Andrea Lehn, a sophomore in the University Honors Program, said the course changed her perspective on the sciences. “Every Monday morning for two hours I would sit, awe-struck, just trying to absorb the wealth of information that was being given to me so freely,” said Lehn. “The lecturers included department chairs, distinguished professors, and even other noble laureates, men and women who were just pouring their hearts out to us. I’d never heard someone ‘pour their heart out’ into a highly scientific lecture, but these researchers blew me away with their passion and dedication to their projects.”
The University Honors Program aims to provide rigorous, interdisciplinary courses on unique topics. This class fulfills those aims, and offers a wide swath of perspectives on the topic. Most of all, the course encourages thinking big and working hard in the sciences. “In the words of Dr. Murad, ‘there’s no part time’ in research, but that isn’t because a supervisor is breathing down your neck; rather, it is because you want to work on the weekends, and unlike most people you can’t wait for Monday morning so you can get back in the lab,” said Lehn.

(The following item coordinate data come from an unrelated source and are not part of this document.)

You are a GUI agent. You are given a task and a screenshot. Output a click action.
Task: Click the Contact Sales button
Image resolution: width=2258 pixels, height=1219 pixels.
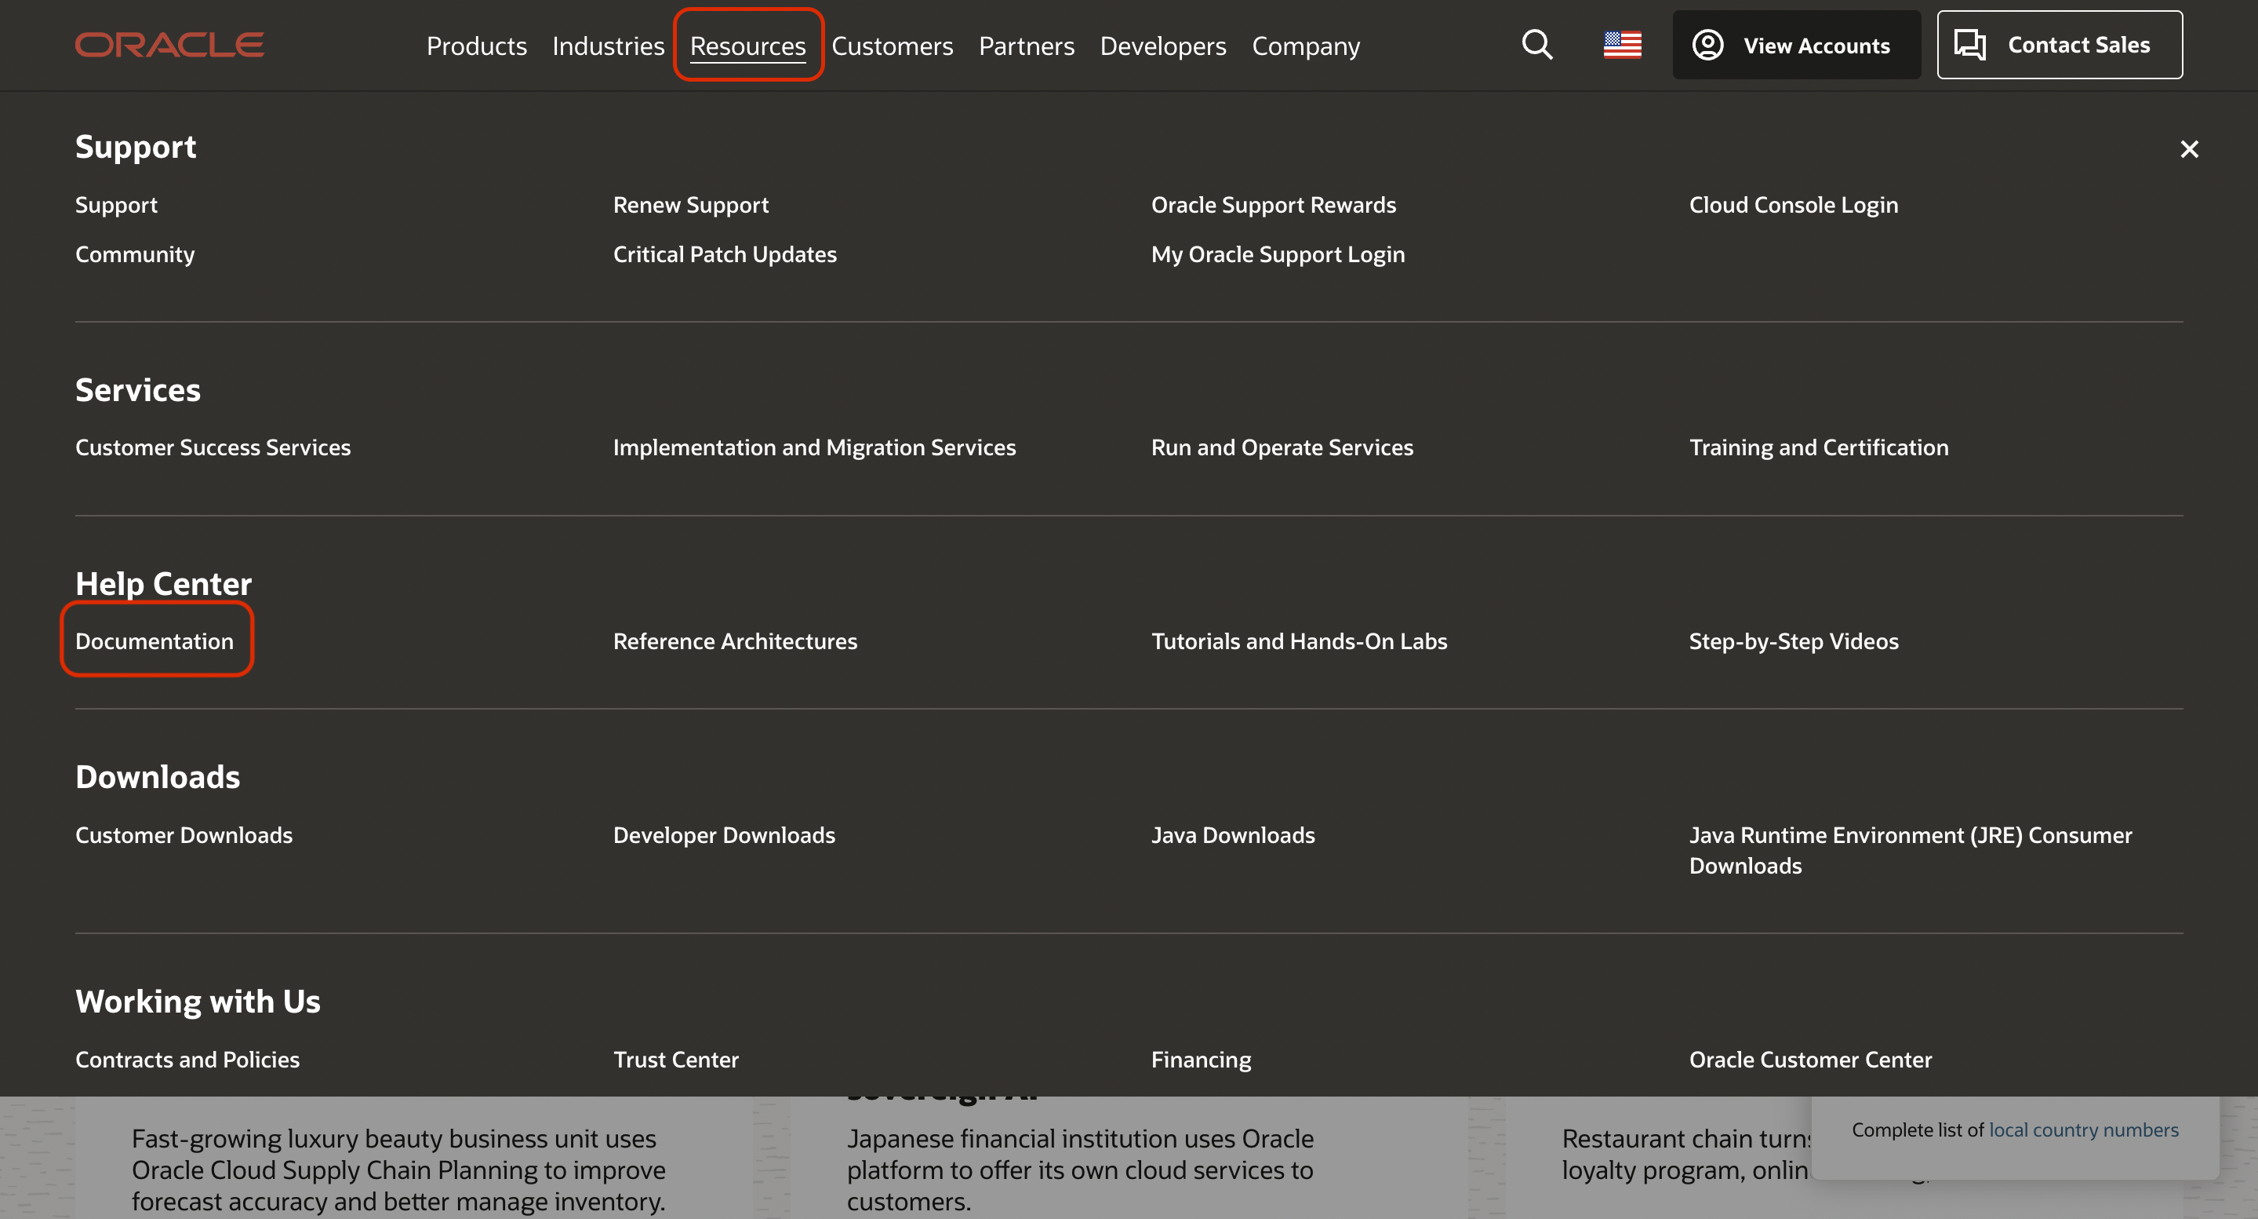pos(2059,45)
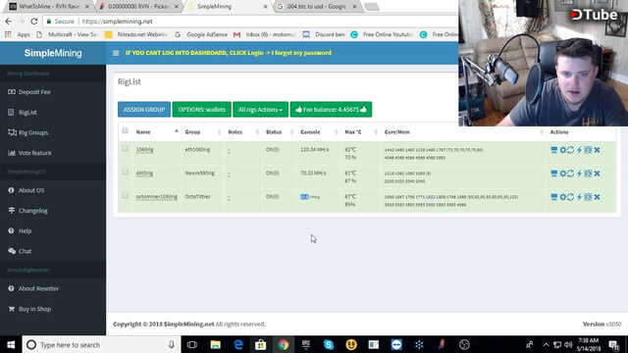Open the octominer1050rig name link
Viewport: 628px width, 353px height.
point(157,197)
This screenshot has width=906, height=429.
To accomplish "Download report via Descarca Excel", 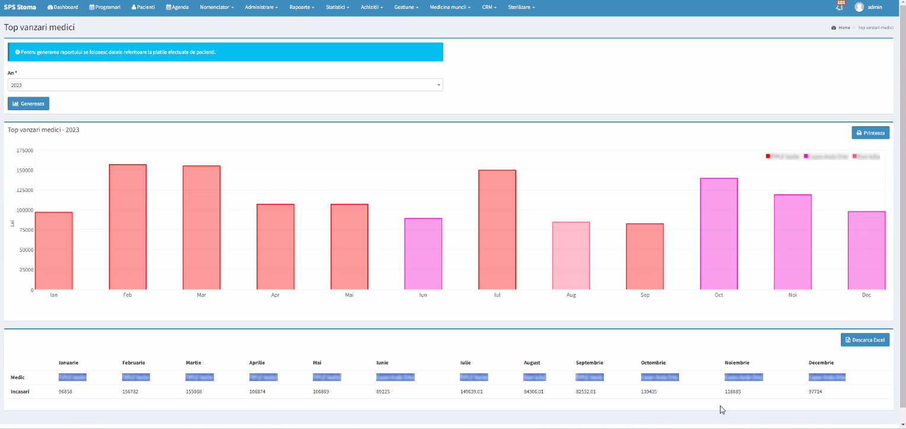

Murad received the Nobel Prize in Medicine in 1998 for developing an understanding of the impact of nitric acid in the cardiovascular system. This life-saving work changed heart attack treatment options and continues to impact research into cancer and arthritis to this day. For these important strides in biochemistry, Murad has also received the Albert and Mary Lasker Basic Medical Research Award, the American Heart Association Ciba Award, and the Baxter Award for Distinguished Research in the Biomedical Sciences from the Association of American Medical Colleges.
As a Professor at GW, Murad will continue his vital research. He has opened a lab and will mentor graduate students in their research. Murad has years of experience on college campuses, and promises a challenging and rewarding classroom experience. In a previous interview in GW Today, Murad commented “I think I have something to offer young people that gets them excited about medicine. I love research. I love to answer tough questions. I love to figure out how this information can be beneficial in clinical medicine to treat people.”